◆ WHAT TO PRODUCE
Write out the whole text about Gao Xiqing word for word.

◆ SELECTED PASSAGE
Gao Xiqing () (born September 1953) is the former Vice Chairman, President and Chief Investment Officer of the China Investment Corporation, one of China's sovereign wealth fund.

Early life and career
Gao obtained a bachelor of arts (1978) and a Master in Law (1981) from the University of International Business in Beijing and obtained a law degree in 1986 from Duke University's Law School and became the first Chinese citizen to pass the New York State Bar Exam. For the next two years following graduation from Duke, Gao worked as an associate at the Wall Street law firm Mudge Rose Guthrie Alexander & Ferdon (Richard Nixon's former law firm).

He then returned to China in 1988. From 1992-1995 he served as the General Counsel and the Director of Public Offerings of China Securities Regulatory Commission (CSRC). Then, from 1997–1999, he served as Deputy Chief Executive at the HK-Macao Regional Office of the Bank of China.  He later served as the Vice Chairman of the China Security Regulatory Commission (CSRC) and the Vice-Chairman for the National Council for Social Security Fund (SSF).

Gao currently serves on the Duke University Board of Trustees.

Data pulled from a collection:
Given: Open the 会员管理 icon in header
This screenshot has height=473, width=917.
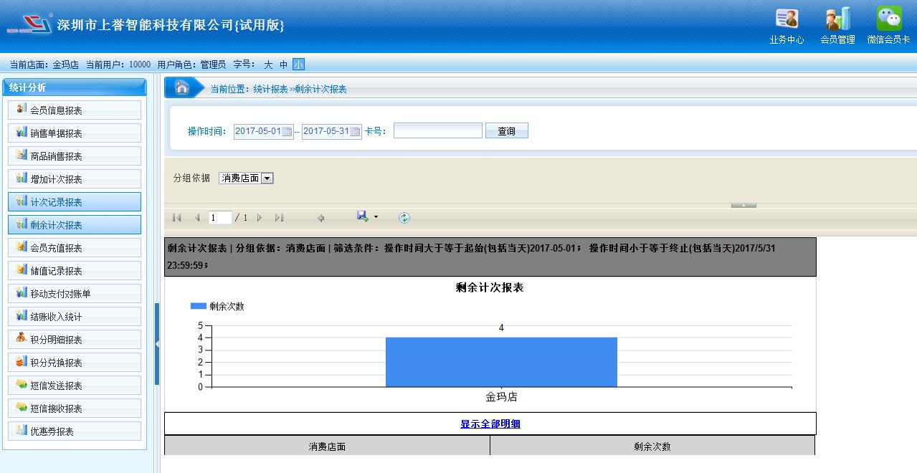Looking at the screenshot, I should click(837, 20).
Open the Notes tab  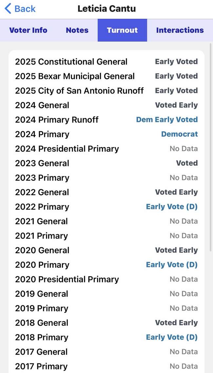click(77, 30)
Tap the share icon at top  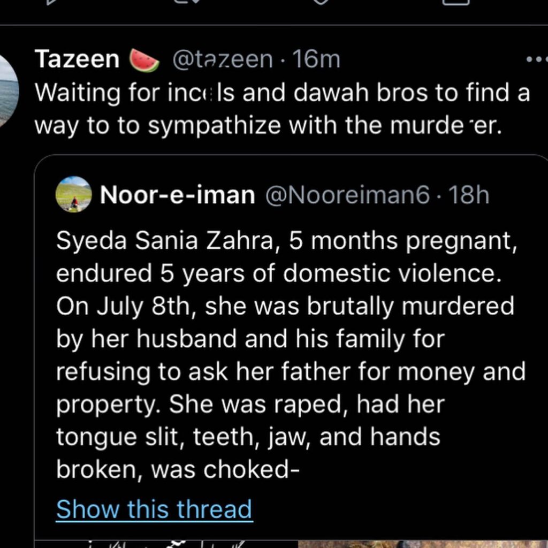(x=456, y=3)
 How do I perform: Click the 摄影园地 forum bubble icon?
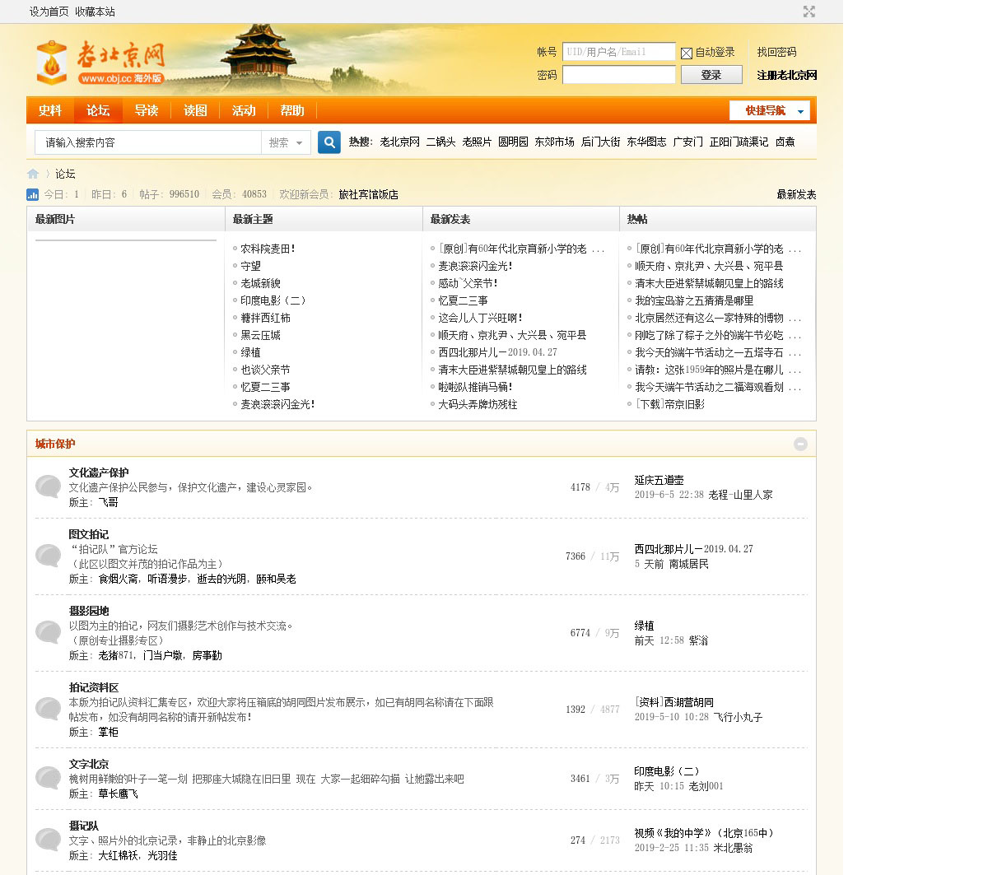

◆ FULL ANSWER
Gao Xiqing () (born September 1953) is the former Vice Chairman, President and Chief Investment Officer of the China Investment Corporation, one of China's sovereign wealth fund.

Early life and career
Gao obtained a bachelor of arts (1978) and a Master in Law (1981) from the University of International Business in Beijing and obtained a law degree in 1986 from Duke University's Law School and became the first Chinese citizen to pass the New York State Bar Exam. For the next two years following graduation from Duke, Gao worked as an associate at the Wall Street law firm Mudge Rose Guthrie Alexander & Ferdon (Richard Nixon's former law firm).

He then returned to China in 1988. From 1992-1995 he served as the General Counsel and the Director of Public Offerings of China Securities Regulatory Commission (CSRC). Then, from 1997–1999, he served as Deputy Chief Executive at the HK-Macao Regional Office of the Bank of China.  He later served as the Vice Chairman of the China Security Regulatory Commission (CSRC) and the Vice-Chairman for the National Council for Social Security Fund (SSF).

Gao currently serves on the Duke University Board of Trustees.